Christopher Bush, 51, who was managing director of Tesco UK, Carl Rogberg, 50, who was UK finance director, and John Scouler, 49, who was UK food commercial director, all deny any wrongdoing and have pleaded not guilty.
The case centres on Tesco’s Sept. 22, 2014, announcement to the stock exchange that its profit forecast had been overstated by 250 million pounds ($328 million), mainly due to booking commercial deals with suppliers too early.
Lewis replaced Philip Clarke as Tesco CEO on Sept. 1, 2014.
He told the court he first became aware of issues with the accounts on Sept. 19 when he was notified by Tesco’s chief legal counsel Adrian Morris.
Lewis said he was presented with a paper which the court has heard was commissioned by Amit Soni, a senior accountant at Tesco who is described by the prosecution as a whistleblower in the case, and said he reacted with “surprise and shock”.

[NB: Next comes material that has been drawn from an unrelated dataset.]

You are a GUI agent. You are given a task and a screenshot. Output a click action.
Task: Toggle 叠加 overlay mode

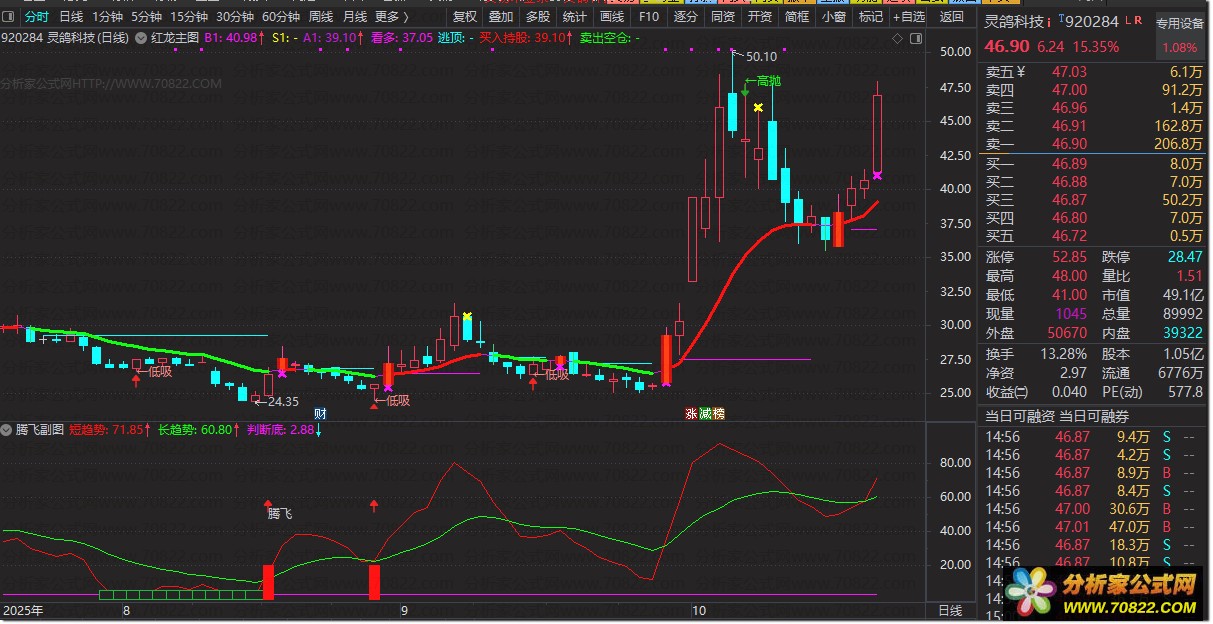[x=500, y=17]
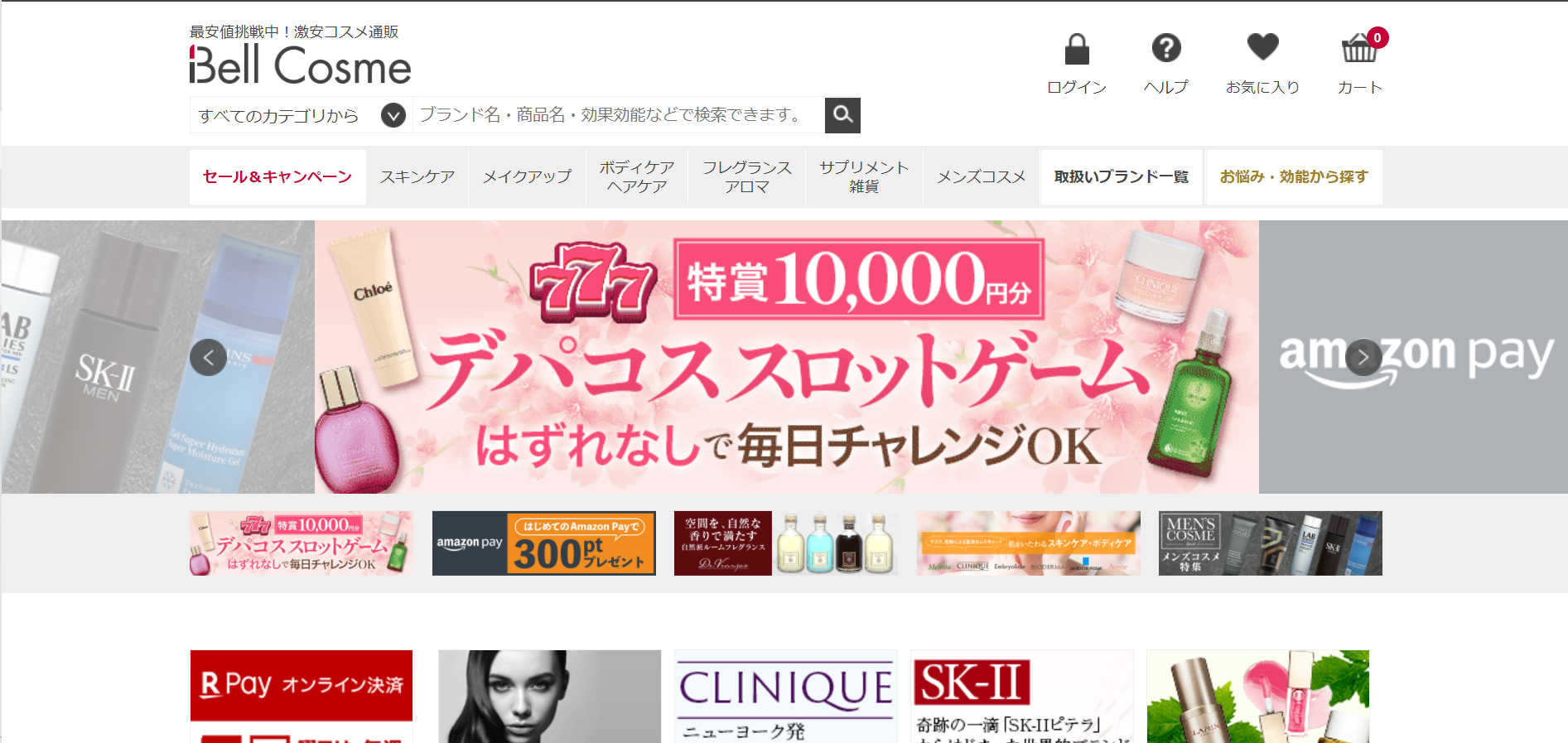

“The thing that was unique to this paper was the indication that the numbers that had been declared (on Aug. 29) had a potential misstatement within them,” Lewis told the court.
“What was new was the proposition in here that 246 million of income had been included in the first half of the year that on the basis of this paper was deemed to be questionable.”
Lewis said that between joining Tesco on Sept. 1 and notification on Sept. 19 he had met Bush on a couple of occasions and there had also been executive committee meetings that Bush had attended, but no issues with the accounts had been raised.
“(It was) not until the morning of the 19th that anyone raised (it) with me,” he said.
Soni told the court last month that Bush was read out “almost word by word” the paper detailing the hole in the accounts on Sept. 16. Soni said Bush told him the paper would have to be discussed with Lewis.
Tesco’s Sept. 22 disclosure saw its shares tumble and plunged the company into the worst crisis in its near 100-year history.
Lead prosecutor Sasha Wass told the court last month that all three defendants were well aware that a hole in Tesco’s accounts was “spiralling out of control” in the first half of 2014 but connived to conceal their failure to meet targets.
No charges have been brought against Clarke.
The trial is expected to last beyond Christmas.